In his journal Noa Noa he added:
"One day I had to go to Papeete. I had promised to come back that same evening. It was one in the morning when I got home. Having at that moment very little oil in the house . . . the lamp had gone out, and the room was in darkness when I went in. I felt afraid and, more still, mistrustful. I struck matches and saw on the bed motionless, naked, lying face down on the bed, her eyes immeasurably larger from fear, Tehura looked at me and seemed not to know me. I too was caught for several moments by a strange feeling of uncertainty. Tehura’s terror was contagious. I had the illusion that a phosphorescent light was streaming from her staring eyes. Never had I seen her so frighteningly beautiful. I was afraid to make any movement which might increase the child’s paroxysm of fright. How could I know what at that moment I might seem to her? Might she not with my frightened face take me for one of the demons and spectres, one of the Tupapaüs, with which the legends of her race people sleepless nights? Did I really know who in truth she was herself? The intensity of fright had transformed her into a strange being, entirely different from anything I had known before."

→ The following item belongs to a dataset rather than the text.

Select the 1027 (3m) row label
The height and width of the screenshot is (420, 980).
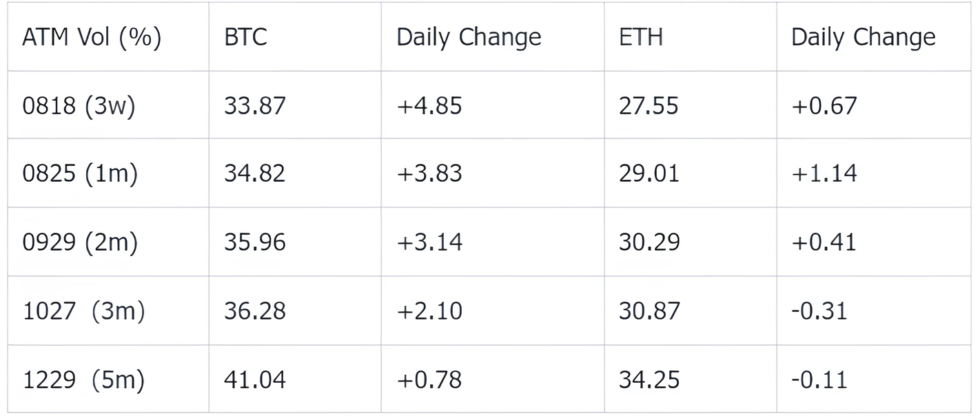click(x=84, y=311)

I asked the group of 30 poets to choose one painting, drawing, carving or ceramic and write a poem about it, responding to the colours, and to incorporate one of the lines from Polynesian myths I had compiled. This could be used anywhere in the poem, and could be altered to suit. They were invited to make up their own myths if they wished, but had to make the poem contemporary and were to be ruthless in writing about something that mattered to them, to be free in their interpretation. 


If myth was our focus with Gauguin, for our second week we discussed
Joan Jonas's magical but grisly The Juniper Tree installation based on a fairytale. It's a darker version of the Snow White story, and involves a boy who is beheaded then cooked by his stepmother. His bones are absorbed by the juniper tree and transformed into a shamanic bird who sings his story and eventually returns to kill his murderer. The installation is dominated by red and white and a haunting soundtrack. Originally The Juniper Tree was a performance (in 1976 in the US then 1979 in the Whitechapel Art Gallery). 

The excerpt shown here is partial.